The flow diagrams described herein are included as examples. There may be variations to these diagrams or the steps (or operations) described therein without departing from the implementations described herein. For instance, the steps may be performed in parallel, simultaneously, a differing order, or steps may be added, deleted, or modified. Similarly, the block diagrams described herein are included as examples. These configurations are not exhaustive of all the components and there may be variations to these diagrams. Other arrangements and components may be used without departing from the implementations described herein. For instance, components may be added, omitted, and may interact in various ways known to an ordinary person skilled in the art.
References to “one implementation,” “an implementation,” “an example implementation,” and the like, indicate that the implementation described may include a particular feature, but every implementation may not necessarily include the feature. Moreover, such phrases are not necessarily referring to the same implementation. Further, when a particular feature is described in connection with an implementation, such feature may be included in other implementations whether or not explicitly described. The term “substantially” may be used herein in association with a claim recitation and may be interpreted as “as nearly as practicable,” “within technical limitations,” and the like. Terms such as first, second, etc. may be used herein to describe various elements, and these elements should not be limited by these terms. These terms may be used distinguish one element from another. For example, a first reference point may be termed a second reference point, and, similarly, a second reference point may be termed a first reference point.

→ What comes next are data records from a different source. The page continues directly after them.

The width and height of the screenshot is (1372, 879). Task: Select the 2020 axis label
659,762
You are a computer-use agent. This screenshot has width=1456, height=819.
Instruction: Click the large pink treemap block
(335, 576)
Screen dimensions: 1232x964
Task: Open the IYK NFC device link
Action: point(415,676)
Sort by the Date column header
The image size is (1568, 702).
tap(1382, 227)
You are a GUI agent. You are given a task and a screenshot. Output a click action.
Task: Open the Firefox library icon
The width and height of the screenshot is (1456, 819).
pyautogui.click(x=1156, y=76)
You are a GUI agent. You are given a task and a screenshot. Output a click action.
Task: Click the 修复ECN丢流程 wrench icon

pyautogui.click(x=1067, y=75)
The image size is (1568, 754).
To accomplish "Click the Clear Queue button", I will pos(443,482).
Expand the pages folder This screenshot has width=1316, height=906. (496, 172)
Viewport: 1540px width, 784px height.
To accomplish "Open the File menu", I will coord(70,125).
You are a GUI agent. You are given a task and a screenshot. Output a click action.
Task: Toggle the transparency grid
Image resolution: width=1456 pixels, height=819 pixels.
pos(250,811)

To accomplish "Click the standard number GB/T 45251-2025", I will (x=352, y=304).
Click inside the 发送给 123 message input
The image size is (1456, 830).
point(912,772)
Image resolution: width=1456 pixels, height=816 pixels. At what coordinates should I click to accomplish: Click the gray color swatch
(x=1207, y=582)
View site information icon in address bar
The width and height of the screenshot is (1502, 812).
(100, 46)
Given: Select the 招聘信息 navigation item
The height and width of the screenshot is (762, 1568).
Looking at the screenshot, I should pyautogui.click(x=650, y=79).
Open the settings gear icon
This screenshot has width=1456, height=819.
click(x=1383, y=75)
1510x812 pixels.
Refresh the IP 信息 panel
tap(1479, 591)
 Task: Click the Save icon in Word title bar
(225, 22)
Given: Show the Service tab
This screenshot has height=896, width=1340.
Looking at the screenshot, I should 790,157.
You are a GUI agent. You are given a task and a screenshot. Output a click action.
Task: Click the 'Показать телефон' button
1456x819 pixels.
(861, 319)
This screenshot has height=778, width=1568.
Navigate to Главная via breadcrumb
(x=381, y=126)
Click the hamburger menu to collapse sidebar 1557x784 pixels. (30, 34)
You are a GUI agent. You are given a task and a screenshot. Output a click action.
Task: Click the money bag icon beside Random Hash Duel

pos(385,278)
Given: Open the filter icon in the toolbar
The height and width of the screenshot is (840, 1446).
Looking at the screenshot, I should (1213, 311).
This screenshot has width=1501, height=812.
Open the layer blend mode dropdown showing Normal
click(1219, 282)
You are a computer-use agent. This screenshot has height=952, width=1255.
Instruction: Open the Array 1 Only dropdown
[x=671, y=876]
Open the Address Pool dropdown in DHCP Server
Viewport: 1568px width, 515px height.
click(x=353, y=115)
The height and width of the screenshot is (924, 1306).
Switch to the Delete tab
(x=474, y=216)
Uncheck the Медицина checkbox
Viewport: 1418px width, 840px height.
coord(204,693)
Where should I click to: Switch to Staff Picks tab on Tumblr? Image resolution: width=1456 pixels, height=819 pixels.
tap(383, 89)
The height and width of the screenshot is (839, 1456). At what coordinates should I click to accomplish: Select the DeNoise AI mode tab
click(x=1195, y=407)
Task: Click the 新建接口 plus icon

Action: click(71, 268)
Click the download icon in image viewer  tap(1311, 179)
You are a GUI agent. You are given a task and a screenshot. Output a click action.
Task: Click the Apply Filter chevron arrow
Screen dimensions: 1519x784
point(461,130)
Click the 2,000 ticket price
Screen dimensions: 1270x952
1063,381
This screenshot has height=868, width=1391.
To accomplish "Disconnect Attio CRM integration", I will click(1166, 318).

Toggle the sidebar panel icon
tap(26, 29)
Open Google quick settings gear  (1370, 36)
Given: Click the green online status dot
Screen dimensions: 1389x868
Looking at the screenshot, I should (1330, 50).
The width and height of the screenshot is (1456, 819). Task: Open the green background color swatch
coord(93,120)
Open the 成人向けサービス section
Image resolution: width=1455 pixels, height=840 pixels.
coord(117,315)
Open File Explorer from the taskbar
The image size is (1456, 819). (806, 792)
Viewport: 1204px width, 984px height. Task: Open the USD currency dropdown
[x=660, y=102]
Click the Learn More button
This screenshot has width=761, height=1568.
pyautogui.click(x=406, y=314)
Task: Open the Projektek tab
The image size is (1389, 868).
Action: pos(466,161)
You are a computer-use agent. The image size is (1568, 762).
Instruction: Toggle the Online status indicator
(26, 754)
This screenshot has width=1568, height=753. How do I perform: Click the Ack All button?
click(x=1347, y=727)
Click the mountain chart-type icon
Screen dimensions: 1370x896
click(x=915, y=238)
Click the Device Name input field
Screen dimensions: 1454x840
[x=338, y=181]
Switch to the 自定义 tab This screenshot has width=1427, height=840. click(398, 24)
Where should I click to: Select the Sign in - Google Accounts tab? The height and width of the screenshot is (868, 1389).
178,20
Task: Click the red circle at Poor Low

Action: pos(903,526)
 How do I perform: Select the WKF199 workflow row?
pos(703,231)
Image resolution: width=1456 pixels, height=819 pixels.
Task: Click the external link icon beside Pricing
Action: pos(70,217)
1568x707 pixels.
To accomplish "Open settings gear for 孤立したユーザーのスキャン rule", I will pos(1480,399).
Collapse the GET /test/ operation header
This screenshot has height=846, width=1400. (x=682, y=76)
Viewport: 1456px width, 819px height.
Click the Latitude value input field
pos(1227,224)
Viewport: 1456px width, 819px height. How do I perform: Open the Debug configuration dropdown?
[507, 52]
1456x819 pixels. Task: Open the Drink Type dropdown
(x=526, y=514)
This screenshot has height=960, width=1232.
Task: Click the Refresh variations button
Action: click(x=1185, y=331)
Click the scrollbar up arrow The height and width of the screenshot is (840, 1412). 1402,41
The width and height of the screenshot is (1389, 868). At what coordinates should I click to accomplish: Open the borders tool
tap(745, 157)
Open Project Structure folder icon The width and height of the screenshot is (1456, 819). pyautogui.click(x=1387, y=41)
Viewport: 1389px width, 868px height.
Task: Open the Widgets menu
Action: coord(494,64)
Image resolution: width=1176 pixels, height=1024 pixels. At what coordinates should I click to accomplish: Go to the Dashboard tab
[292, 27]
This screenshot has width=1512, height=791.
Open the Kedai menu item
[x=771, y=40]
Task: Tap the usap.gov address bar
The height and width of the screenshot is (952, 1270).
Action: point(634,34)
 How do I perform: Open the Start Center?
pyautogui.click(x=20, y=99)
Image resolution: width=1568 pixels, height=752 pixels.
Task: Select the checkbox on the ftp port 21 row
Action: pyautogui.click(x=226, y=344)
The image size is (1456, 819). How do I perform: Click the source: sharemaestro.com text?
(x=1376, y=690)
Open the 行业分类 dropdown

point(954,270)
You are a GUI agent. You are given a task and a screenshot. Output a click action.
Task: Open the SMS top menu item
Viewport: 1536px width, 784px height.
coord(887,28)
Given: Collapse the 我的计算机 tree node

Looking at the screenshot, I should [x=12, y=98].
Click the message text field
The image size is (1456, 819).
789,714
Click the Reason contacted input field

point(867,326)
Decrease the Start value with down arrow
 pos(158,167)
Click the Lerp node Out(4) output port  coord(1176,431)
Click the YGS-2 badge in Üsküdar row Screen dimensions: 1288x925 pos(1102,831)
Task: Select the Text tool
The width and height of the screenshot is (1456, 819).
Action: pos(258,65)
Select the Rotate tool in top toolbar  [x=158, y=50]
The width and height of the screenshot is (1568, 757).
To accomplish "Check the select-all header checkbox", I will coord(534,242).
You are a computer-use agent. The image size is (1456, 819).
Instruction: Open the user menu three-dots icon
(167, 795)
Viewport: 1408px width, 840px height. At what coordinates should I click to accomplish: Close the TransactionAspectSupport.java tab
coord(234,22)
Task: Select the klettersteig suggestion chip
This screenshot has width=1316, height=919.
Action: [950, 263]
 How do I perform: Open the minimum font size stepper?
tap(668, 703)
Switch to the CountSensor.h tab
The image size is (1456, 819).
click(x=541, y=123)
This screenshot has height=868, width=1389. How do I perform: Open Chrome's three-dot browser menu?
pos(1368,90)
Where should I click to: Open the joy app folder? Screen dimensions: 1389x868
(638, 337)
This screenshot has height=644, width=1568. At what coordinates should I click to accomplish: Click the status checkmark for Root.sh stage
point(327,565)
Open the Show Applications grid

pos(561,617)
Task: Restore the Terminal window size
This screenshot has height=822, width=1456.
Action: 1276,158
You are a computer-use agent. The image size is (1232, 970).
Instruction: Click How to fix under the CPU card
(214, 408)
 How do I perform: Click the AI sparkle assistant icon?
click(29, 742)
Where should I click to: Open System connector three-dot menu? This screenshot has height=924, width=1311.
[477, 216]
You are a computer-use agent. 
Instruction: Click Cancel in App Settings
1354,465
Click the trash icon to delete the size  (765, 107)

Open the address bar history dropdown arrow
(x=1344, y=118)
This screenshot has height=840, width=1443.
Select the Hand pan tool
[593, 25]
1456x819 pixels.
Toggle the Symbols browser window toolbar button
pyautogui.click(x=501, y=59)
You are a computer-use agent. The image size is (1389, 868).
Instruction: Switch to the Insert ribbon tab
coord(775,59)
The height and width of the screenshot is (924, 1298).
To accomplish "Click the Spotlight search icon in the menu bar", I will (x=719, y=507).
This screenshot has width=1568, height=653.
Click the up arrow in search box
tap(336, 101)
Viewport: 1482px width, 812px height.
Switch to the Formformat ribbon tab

The foregoing description, for purpose of explanation, has been described with reference to specific implementations. However, the illustrative discussions above are not intended to be exhaustive or to limit implementations of the disclosed subject matter to the precise forms disclosed. The implementations were chosen and described in order to explain the principles of implementations of the disclosed subject matter and their practical applications, to thereby enable others skilled in the art to utilize those implementations as well as various implementations with various modifications as may be suited to the particular use contemplated.